Wir sind von Brüdern eine Kämpferschar,
Die nie vom Platze weicht, nicht um ein Haar,
Und, auch gesetzt dass manchmal einer fällt,
Doch meist den Sieg, den Wahlplatz stets behält;
Geordnet in zwei Treffen steh'n wie Mauern
Wir vor dem Feind, auf den wir gierig lauern;
Und wagt er es, an uns heranzurücken,
Dann öffnet Hinterlist die beiden Reihen
Ihn vorn zu fassen und zugleich im Rücken,
Um gänzlicher Vernichtung ihn zu weihen:
Denn wie der Hagel schlägt auf Gras und Halmen
Stürzt unser Hämmer Schlag ihn zu zermalmen.
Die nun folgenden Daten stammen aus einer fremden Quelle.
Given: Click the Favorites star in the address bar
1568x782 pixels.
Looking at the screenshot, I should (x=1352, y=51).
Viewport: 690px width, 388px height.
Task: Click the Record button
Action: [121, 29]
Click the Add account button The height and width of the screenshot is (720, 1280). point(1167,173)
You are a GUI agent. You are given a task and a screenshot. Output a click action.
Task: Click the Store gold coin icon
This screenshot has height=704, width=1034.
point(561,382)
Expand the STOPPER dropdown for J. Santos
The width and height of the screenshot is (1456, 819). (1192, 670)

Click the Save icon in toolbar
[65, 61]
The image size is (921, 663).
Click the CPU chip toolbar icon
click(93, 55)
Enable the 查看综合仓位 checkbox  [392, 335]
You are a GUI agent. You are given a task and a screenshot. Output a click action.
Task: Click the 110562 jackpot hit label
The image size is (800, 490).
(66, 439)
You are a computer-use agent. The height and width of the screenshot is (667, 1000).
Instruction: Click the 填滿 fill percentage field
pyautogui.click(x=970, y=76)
Zur Leibwacht einer Königin bestellt –
Die so das Unheil wie das Heil der Welt –
Umgeben prangend wir ihr Purpurzimmer,
Wie Marmorsäulen fest, und gleich an Schimmer.
Von Zwergen wachsen oft wir bis zu Riesen;
Doch müssen wir für solchen Hochmut büßen:
Auf Martern für uns sinnt des Menschen Hand,
Zersägt, zerspaltet, ja noch mehr, verbrannt,
So müssen seine Zwecke wir vollführen
Und bald ihm dienen, bald sogar ihn zieren,
Und oft als Nachbild früherer Gestalten
Verwirrung schlichten, Ordnung fest erhalten.

Doch auch ein schönes Los das wir erfahren!
Der Teuren Bild aufs zart'ste zu bewahren.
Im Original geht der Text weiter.